Los letreros contra el exceso de velocidad comenzaron a verse con mayor frecuencia en las carreteras de California, como parte de una campaña estatal que busca reducir accidentes y muertes relacionadas con conductores que circulan a velocidades extremas.
Aunque la estrategia comenzó desde el año pasado, las autoridades reforzaron recientemente la presencia de estos mensajes para recordar a los automovilistas las consecuencias de manejar por encima de los límites establecidos.
Uno de los principales objetivos fue llamar la atención sobre quienes superan las 100 millas por hora, una conducta que las autoridades consideran especialmente peligrosa debido al reducido tiempo de reacción y a la gravedad de los accidentes que pueden producirse.
Como parte de las nuevas medidas, California implementó el programa FAST, una iniciativa conjunta entre el Departamento de Vehículos Motorizados y la Patrulla de Caminos de California.
El sistema permite revisar automáticamente las infracciones relacionadas con velocidades superiores a las 100 millas por hora, con el propósito de acelerar las acciones administrativas contra conductores considerados de alto riesgo.
Dependiendo del historial y las circunstancias de cada caso, los automovilistas podrían enfrentar la suspensión o revocación de su licencia, independientemente del proceso judicial correspondiente a la infracción.
Las autoridades buscaron con esta estrategia reducir el tiempo entre una infracción grave y las posibles consecuencias para el conductor, especialmente en casos de reincidencia o velocidades extremadamente elevadas.

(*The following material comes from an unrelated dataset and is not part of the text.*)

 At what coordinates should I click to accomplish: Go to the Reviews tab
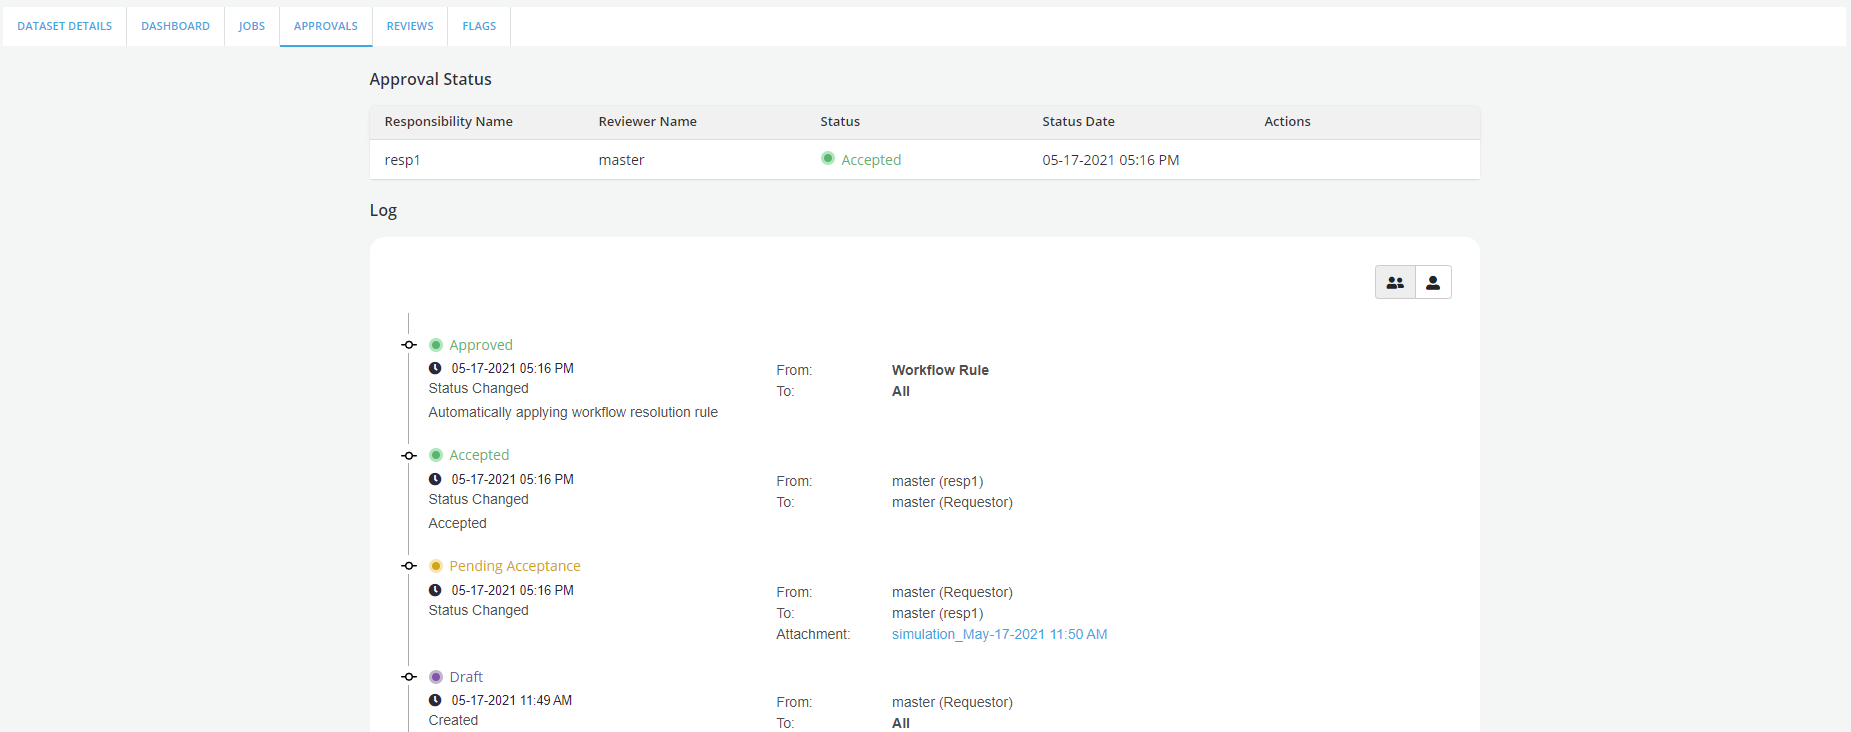(x=410, y=26)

El exceso de velocidad permaneció como uno de los principales factores relacionados con accidentes fatales en California. Durante la última década, aproximadamente una tercera parte de las muertes registradas en carreteras del estado estuvieron vinculadas con la velocidad.
Con una mayor presencia de mensajes preventivos y nuevos mecanismos para revisar infracciones, California busca enviar una advertencia directa a los conductores: superar las 100 millas por hora puede poner vidas en riesgo y generar consecuencias inmediatas sobre el privilegio de conducir.